Cheers Bluedragon there are a few of them left dotted about the country but they are quite rare these days


----------



## sYnc_below (Oct 6, 2011)

Excellent find, didn't know there were any Sound Mirrors up north


----------



## oldscrote (Oct 6, 2011)

A nice find Jonney I do love sound mirrors.There was one on my old stomping ground on the Isle of Sheppey but that went over the cliffs years ago.You might find the link below of interest

http://www.andrewgrantham.co.uk/soundmirrors/tag/northeast-mirrors/


----------



## jonney (Oct 6, 2011)

oldscrote said:


> A nice find Jonney I do love sound mirrors.There was one on my old stomping ground on the Isle of Sheppey but that went over the cliffs years ago.You might find the link below of interest
> 
> http://www.andrewgrantham.co.uk/soundmirrors/tag/northeast-mirrors/



Cheers mate, it was that site that first inspired me to find and document this mirror, I must try and get the redcar one done next time I'm down that way


----------



## TeeJF (Oct 6, 2011)

Well, well, well... fancy you finding that!
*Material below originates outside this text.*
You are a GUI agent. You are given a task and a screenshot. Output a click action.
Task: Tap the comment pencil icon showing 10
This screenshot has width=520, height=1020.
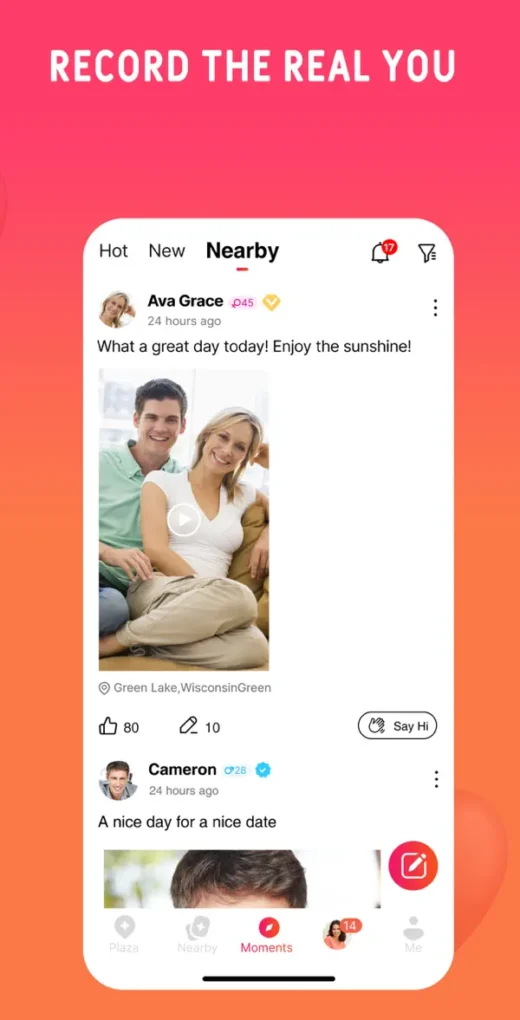188,726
Nice one! 



oldscrote said:


> There was one on my old stomping ground on the Isle of Sheppey but that went over the cliffs years ago.
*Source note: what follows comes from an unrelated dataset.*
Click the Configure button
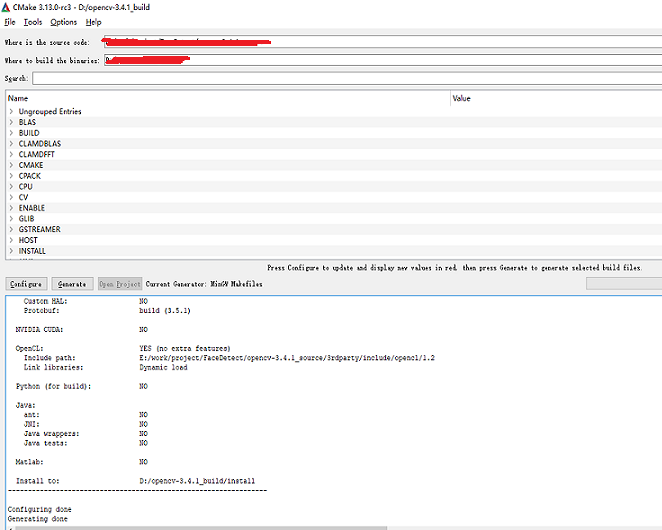This screenshot has height=530, width=662. tap(26, 284)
Define "Years ago"!  I thought I saw that on the BBC's Coast program not that long ago? Perhaps there is more than one then? As I recall it was huge.

Re: the Zeppelin raids... they make interesting reading. A common misconception is that they only attacked the east coast. They attacked a whole site further west but with the standards of navigation of the time they didn't always bomb what they thought they had. There was a raid on Bolton which resulted in damage to Holcome Village school and you can still see the shrapnel marks on a house opposite the pub there now. He didn't hurt anyone until he got to Bolton then he bombed a row of houses and killed several civilians. But when he got back he was convinced he had bombed rail yards at Derby!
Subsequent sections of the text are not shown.